Pendant ce temps, sur la planète Terre, berceau oublié de l'humanité — n'avez-vous pas l'impression d'avoir déjà lu ça quelque part ? —, un semi-débile découvre qu'un jouet en bois est en réalité une arme qui lui confère un pouvoir nouveau sur ses semblables. Mais il n'en soupçonne pas les véritables et fantastiques potentialités…
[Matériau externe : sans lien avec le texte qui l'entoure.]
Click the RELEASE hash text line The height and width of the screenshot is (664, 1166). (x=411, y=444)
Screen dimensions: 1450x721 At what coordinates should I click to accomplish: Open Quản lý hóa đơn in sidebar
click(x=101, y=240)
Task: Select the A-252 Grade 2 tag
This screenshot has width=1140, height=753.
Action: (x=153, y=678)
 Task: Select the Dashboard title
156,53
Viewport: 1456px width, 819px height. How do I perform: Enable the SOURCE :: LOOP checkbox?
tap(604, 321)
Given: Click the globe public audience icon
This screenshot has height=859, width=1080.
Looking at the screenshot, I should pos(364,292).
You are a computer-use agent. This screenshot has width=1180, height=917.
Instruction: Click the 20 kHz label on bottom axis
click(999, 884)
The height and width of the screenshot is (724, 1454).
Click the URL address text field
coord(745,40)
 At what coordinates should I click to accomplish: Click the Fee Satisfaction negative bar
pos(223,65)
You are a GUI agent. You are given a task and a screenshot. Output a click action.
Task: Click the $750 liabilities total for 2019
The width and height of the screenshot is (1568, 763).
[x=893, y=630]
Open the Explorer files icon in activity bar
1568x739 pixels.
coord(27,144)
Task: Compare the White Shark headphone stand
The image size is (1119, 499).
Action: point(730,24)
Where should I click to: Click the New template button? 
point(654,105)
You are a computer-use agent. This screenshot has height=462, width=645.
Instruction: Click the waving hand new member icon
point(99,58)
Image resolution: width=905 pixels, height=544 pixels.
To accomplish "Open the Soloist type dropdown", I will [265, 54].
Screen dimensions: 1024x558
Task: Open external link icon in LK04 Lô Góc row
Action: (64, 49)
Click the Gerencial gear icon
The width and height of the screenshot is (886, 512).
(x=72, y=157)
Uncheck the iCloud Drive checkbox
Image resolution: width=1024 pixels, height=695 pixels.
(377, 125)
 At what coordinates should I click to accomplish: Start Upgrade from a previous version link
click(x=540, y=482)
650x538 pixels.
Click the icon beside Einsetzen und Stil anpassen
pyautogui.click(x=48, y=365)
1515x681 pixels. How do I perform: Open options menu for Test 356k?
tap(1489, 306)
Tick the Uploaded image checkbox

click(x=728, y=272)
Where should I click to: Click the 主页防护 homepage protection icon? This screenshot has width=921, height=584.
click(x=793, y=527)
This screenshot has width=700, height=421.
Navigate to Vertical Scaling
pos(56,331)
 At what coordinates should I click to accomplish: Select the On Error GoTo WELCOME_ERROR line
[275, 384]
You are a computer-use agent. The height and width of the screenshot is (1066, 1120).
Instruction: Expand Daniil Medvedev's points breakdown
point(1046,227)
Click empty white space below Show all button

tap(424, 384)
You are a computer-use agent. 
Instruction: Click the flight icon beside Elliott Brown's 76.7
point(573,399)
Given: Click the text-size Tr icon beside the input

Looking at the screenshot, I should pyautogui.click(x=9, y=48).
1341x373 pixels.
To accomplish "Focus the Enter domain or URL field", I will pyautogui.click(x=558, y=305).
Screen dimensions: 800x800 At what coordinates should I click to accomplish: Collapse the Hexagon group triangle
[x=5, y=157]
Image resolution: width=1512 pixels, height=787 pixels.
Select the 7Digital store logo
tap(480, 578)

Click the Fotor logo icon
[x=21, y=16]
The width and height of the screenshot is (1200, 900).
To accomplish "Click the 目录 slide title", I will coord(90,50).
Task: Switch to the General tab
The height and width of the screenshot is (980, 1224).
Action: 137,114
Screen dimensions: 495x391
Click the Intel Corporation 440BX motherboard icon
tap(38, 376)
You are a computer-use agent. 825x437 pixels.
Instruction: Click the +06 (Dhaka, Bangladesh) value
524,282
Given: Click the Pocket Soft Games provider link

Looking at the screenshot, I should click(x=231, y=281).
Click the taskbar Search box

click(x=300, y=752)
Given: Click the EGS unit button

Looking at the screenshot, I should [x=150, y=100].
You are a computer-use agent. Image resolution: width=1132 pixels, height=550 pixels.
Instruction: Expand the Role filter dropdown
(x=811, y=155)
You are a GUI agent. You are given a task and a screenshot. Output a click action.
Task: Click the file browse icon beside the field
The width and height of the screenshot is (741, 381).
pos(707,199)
Bref, si le cadre de ce space opera pur-sang doit énormément à la série Fondation d'Asimov, les événements s'y entrecroisent à toute vitesse, et les trouvailles pseudo-scientifiques y sont nombreuses et parfois réjouissantes. Bayley va jusqu'à consacrer un appendice entier à sa pseudo-théorie cosmogonique selon laquelle n'existent dans l'Univers que des forces de répulsion, l'attraction gravitationnelle n'étant que conséquence d'occultation de ces répulsions. J'aurais aimé qu'il explique pourquoi la force attractive d'une planète ne dépend que de sa masse, et non de l'angle solide qu'elle occupe dans le ciel de l'observateur soumis à l'attraction ; mais bon, on n'a pas besoin de croire à une théorie pour y prendre plaisir, et je serais prêt à croire que notre ami Gérard Klein, amateur notoire de trames et moirés, a été conquis principalement par cet aspect du livre.

Car le roman pèche par d'autres aspects. Beaucoup d'eau ayant coulé sous les galaxies depuis l'époque d'Asimov, on se sent en droit d'exiger de la S.-F. des exploits d'extrapolations politique et sociale qui dépassent le recopiage inspiré de the History of the Decline and fall of the Roman Empire. On portera au crédit de l'auteur sa conscience des réalités économiques (l'impôt comme pilier et critère de l'autorité impériale), et une idée à la fois originale et juste : le tribut n'est pas prélevé sous forme de marchandises, au transport onéreux, mais sous celle ô combien plus précieuse du capital intellectuel et créatif des hommes et femmes les plus doués des provinces extérieures. Sous des formes plus subtiles, un tel tribut est prélevé depuis longtemps — et particulièrement depuis le début de la iiie République — par la France sur l'Occcitanie, et la rédactrice en chef de notre revue en est un vivant témoin. Hélas, le reste de l'invention politique et sociale ne suit pas, et rebelles et coups d'état de Bayley ne sont que caricatures de la réalité d'un Empire en dissolution, que nous pouvons imaginer d'autant mieux aujourd'hui que nous en avons sous les yeux un exemple tellement plus complexe — dont, soyons justes, Bayley ne disposait pas en 1983. Le rôle des animaux améliorés est une touche pittoresque par rapport à Asimov, mais le caractère des cochons me semble entièrement repris sur la célèbre Ferme aux animaux de George Orwell.

Le Rayon Zen trouve sa pierre d'achoppement finale dans la psychologie des personnages — pour le moins schématique — et sa conception de la philosophie (en gros, la nature humaine est chose unique et sacrée ; les jeunes ne comprennent rien ; il faut suivre la voie de la sagesse ; etc. Et, pourquoi pas : « Confucius a dit » !?). L'intrigue de ce bref roman se réduit donc à des péripéties, ce qui ne l'empêche pas d'être très dense en trouvailles, et donc d'une lecture plus qu'agréable pour l'amateur de vraie S.-F.